**PROVIDED TEXT**
....

From Raw Genius to Useful Intelligence
Technology
How AI Really Learns
Today’s AI language models appear to be technological marvels – they write essays, program software, solve mathematical problems, and engage in natural conversations. But behind this seemingly effortless interface lies a complex, two-stage development process. This article decodes the fundamental dichotomy of AI training: pre-training and post-training – two fundamentally different phases that together enable the modern AI revolution.
The Fundamental Architecture: The Transformer
Before diving into training methods, it’s important to understand the underlying architecture. Modern language models are based on the Transformer – a neural network architecture introduced by Google in 2017. Simply put, a Transformer consists of repeated blocks of two main components:
- Attention mechanisms: Allow the model to establish relationships between words across arbitrary distances
- Feed-forward networks: Dense, fully connected neural networks that process information
This architecture has proven to be exceptionally scalable – the larger the model, the more powerful it becomes, following certain mathematical “scaling laws” – one of the reasons why models keep growing in size.
Phase 1: Pre-Training – The Foundation of Intelligence
What is Pre-Training?
At its core, pre-training is remarkably simple: the model learns to predict the next word (or “token”) in a sequence. This conceptual simplicity contrasts with the enormous resource intensity of the process.
Pre-training can be defined as:
- Autoregressive prediction: The model predicts the next element in a sequence
- Self-supervised learning: The model generates its own training signals from the data
- Massive data processing: Training on trillions of tokens from the internet
The Dimensions of Pre-Training
Pre-training occurs along several dimensions:
- Data volume: Modern models are trained on trillions of tokens, equivalent to petabytes of text data
- Model size: The number of parameters (adjustable weights) in the model, which can range from millions to trillions
- Computational power: Measured in Floating-Point Operations (FLOPs), often on the order of 10²⁵ for leading models
The Technical Challenges
Pre-training presents enormous technical challenges:
- Parallelization: Training must be distributed across thousands of GPUs
- Stability: Training must remain stable, without “loss spikes” – sudden deteriorations in model performance
- Optimization: Hyper-parameters must be carefully tuned, often in a “YOLO run” (You Only Live Once) – a single large training run that can last months
Architectural Innovations in Pre-Training
Recent advances in pre-training focus on efficiency. Two significant innovations stand out:
-
Mixture of Experts (MoE):
- Instead of activating all parameters for each token, only certain “experts” are activated
- Example: In a 600-billion-parameter model, only 37 billion parameters might be activated per token
- The sparsity factor (how many experts are activated) is crucial – DeepSeek uses 8 out of 256 experts
- This dramatically reduces computational requirements but requires complex routing mechanisms
-
Multi-Head Latent Attention (MLA):
- An innovation by DeepSeek that reduces memory requirements for the attention mechanism
- Uses mathematical approximations to reduce memory requirements by 80-90%
- Enables longer context windows and more efficient training
The Result: The Base Model
What emerges from pre-training is what’s known as a “base model” – a model that:
- Has extensive linguistic and world knowledge
- Can complete texts
- Can retrieve information
- But is not specifically aligned to be helpful, harmless, or honest
This base model can be viewed as a form of undirected intelligence – potentially powerful, but without specific purpose. Without further refinement, it’s not directly suitable for most practical applications.

....

**SUPPLIED DATA**
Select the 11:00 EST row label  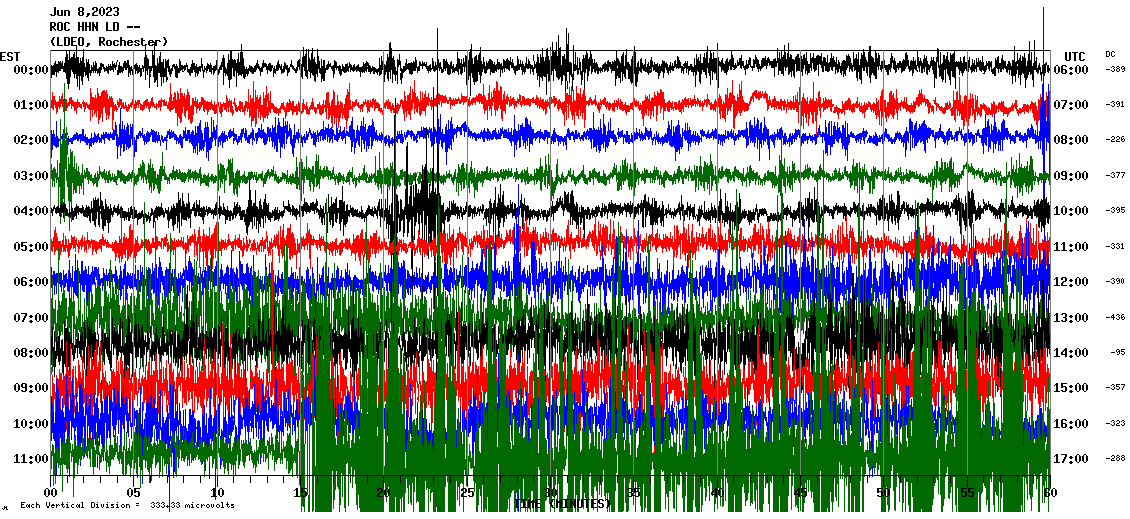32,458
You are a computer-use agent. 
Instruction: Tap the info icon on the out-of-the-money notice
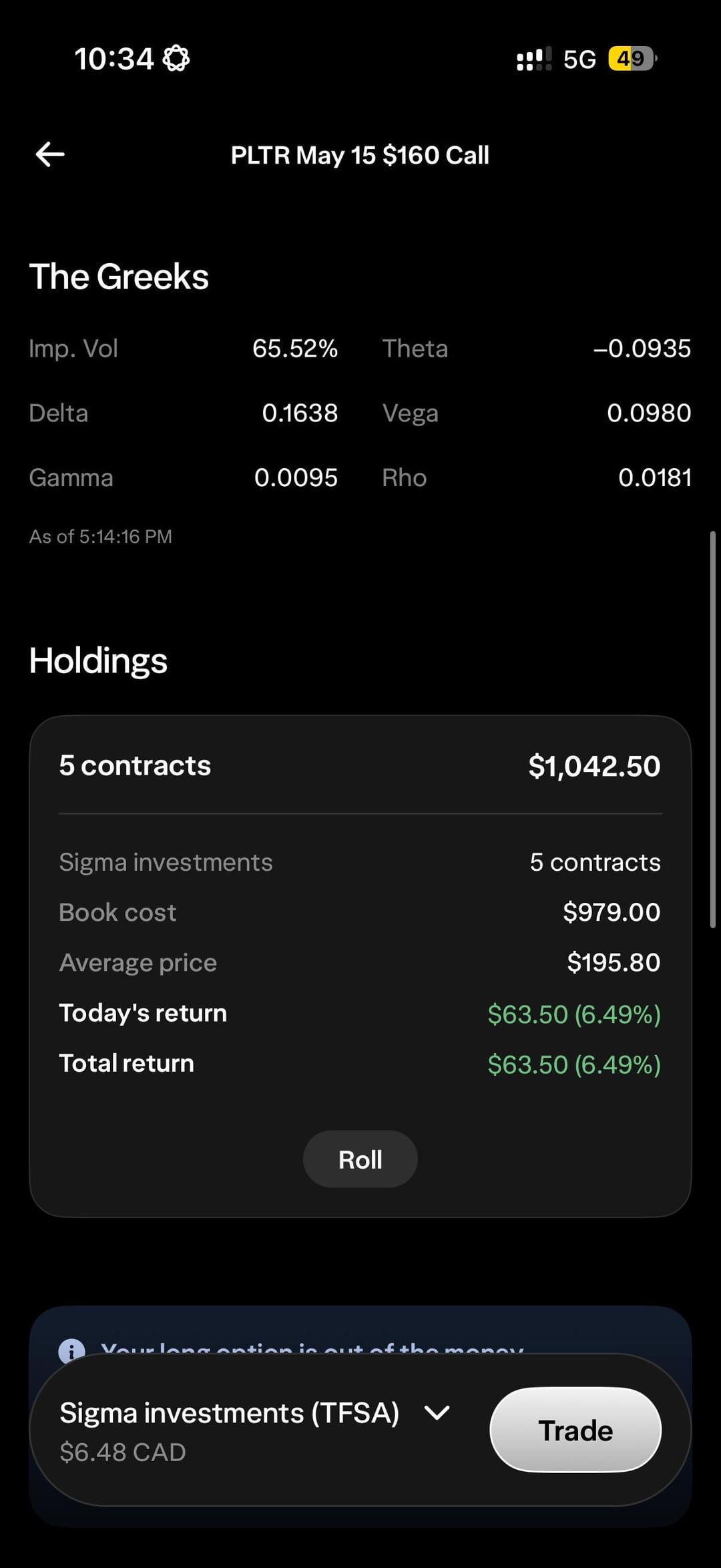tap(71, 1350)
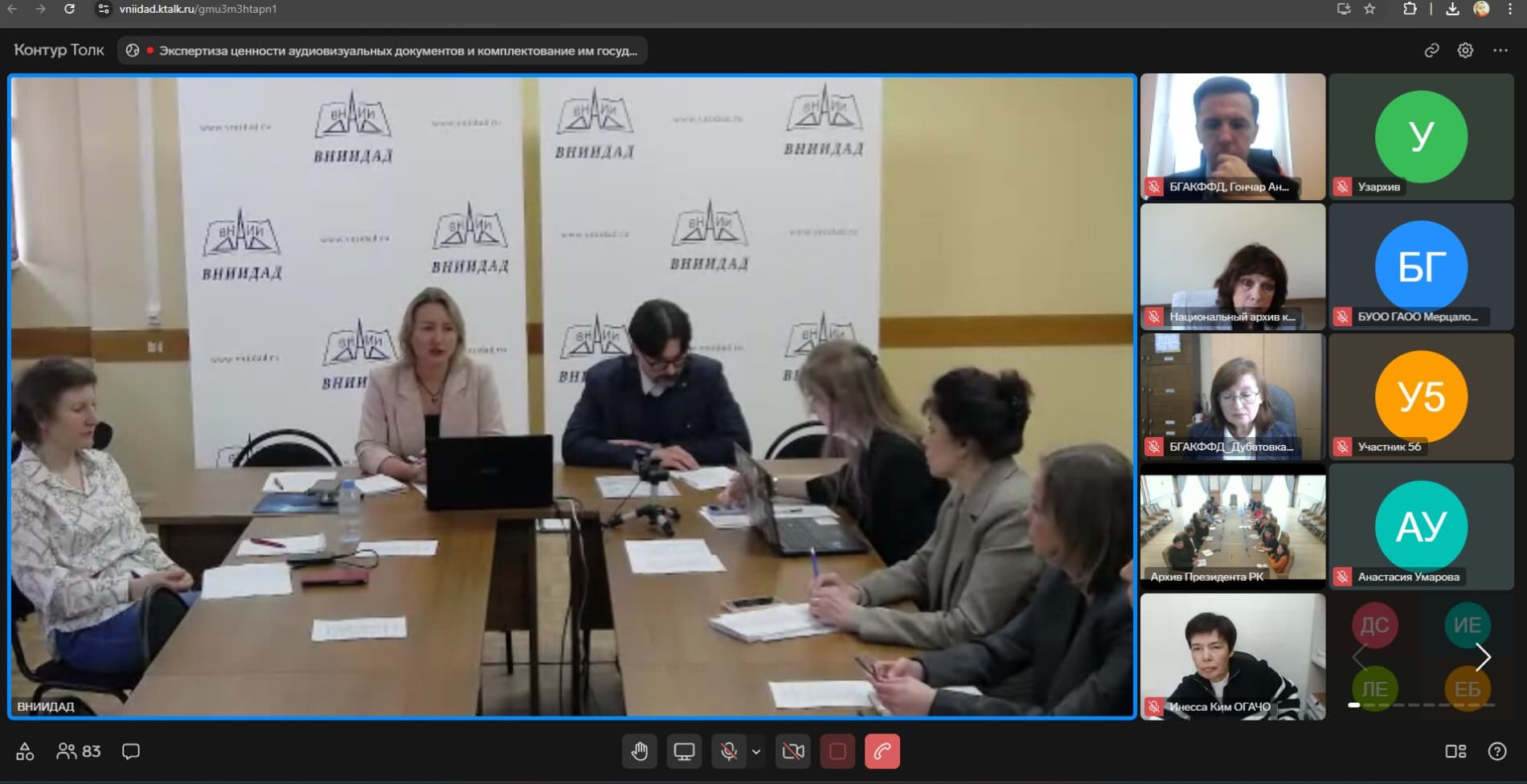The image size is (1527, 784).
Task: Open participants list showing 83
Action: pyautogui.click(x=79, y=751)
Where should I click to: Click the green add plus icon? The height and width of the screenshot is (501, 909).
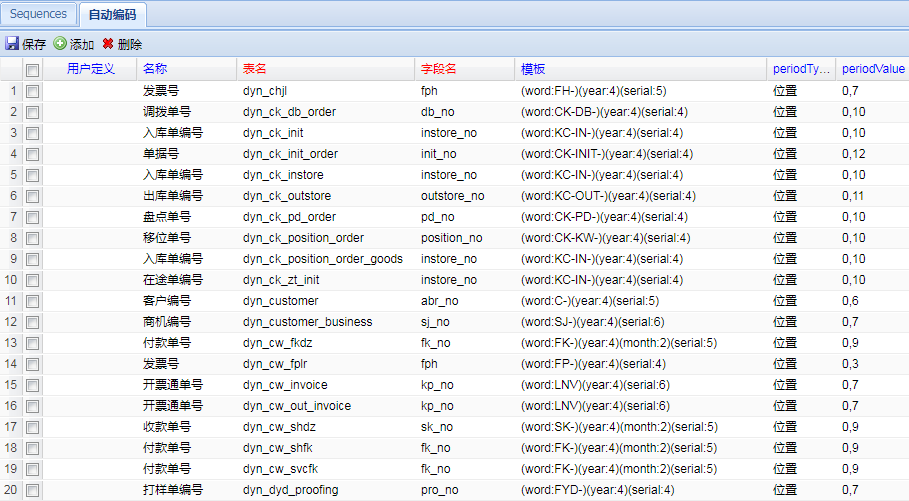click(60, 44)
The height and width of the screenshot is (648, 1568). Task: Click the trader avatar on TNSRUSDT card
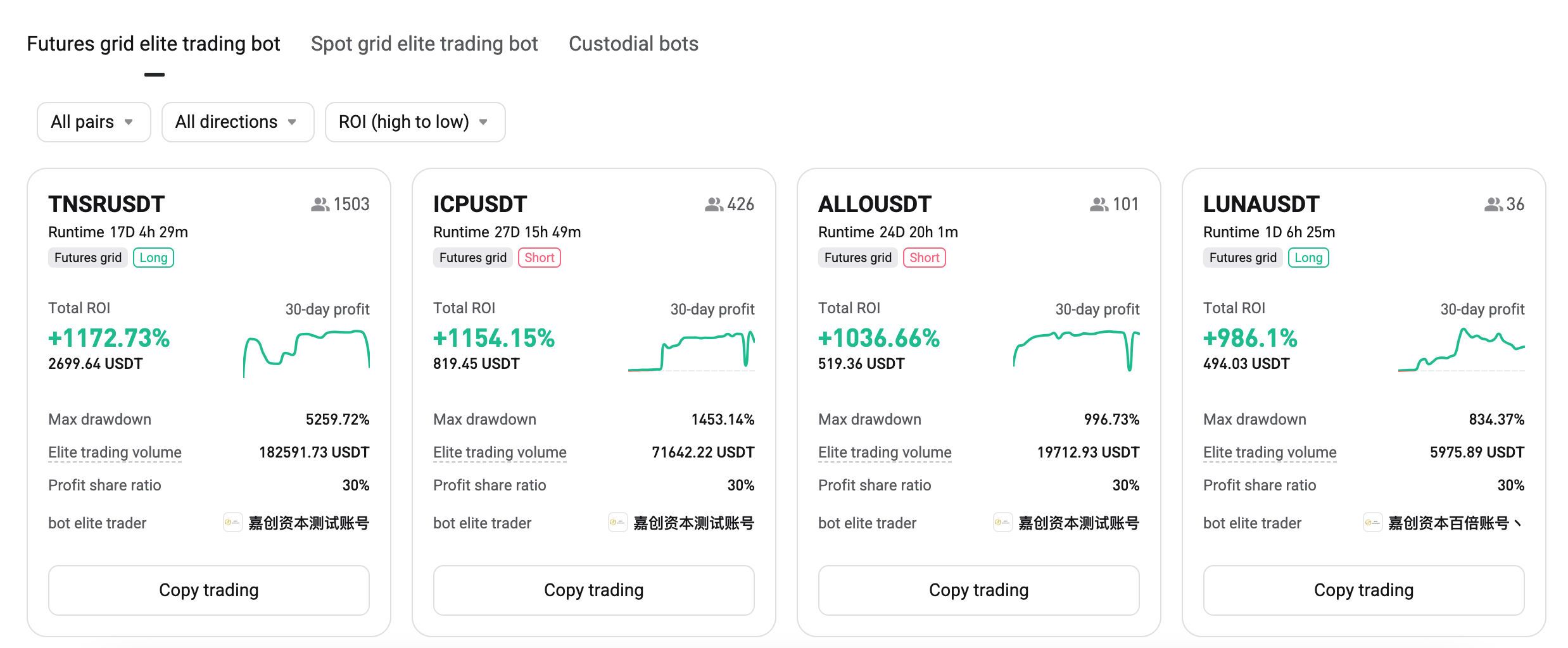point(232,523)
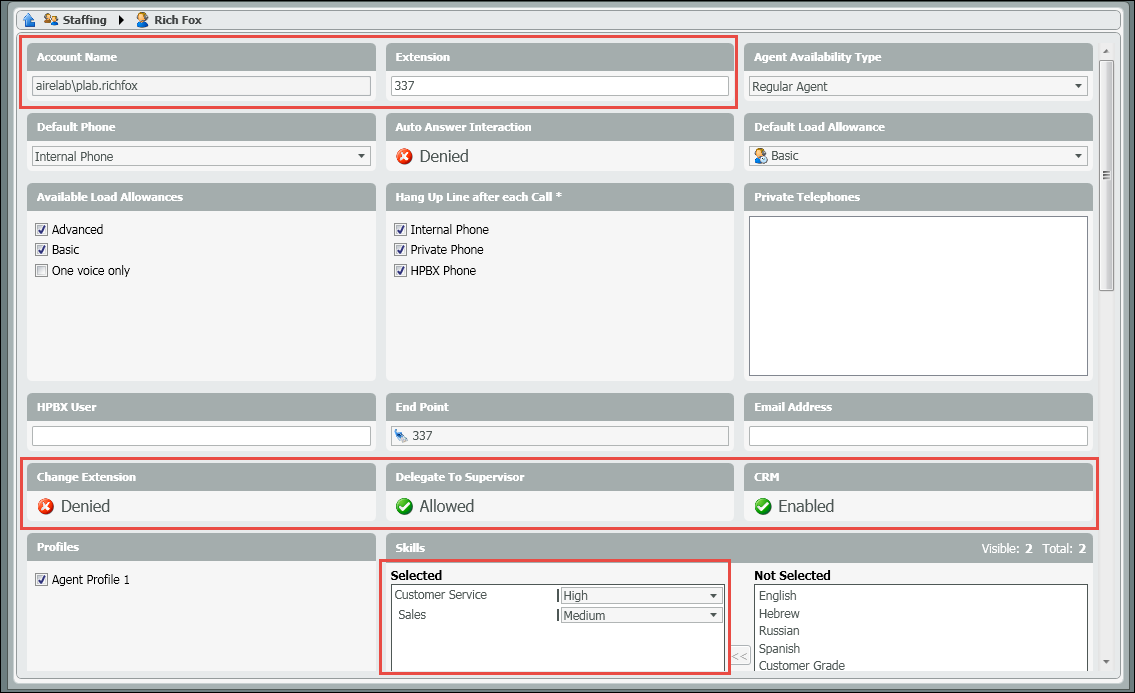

....

Can you extract the passage of the AI training article that begins at the words "At its core, pre-training" and stops after "of the process."? Rely on the AI training article alone.

At its core, pre-training is remarkably simple: the model learns to predict the next word (or “token”) in a sequence. This conceptual simplicity contrasts with the enormous resource intensity of the process.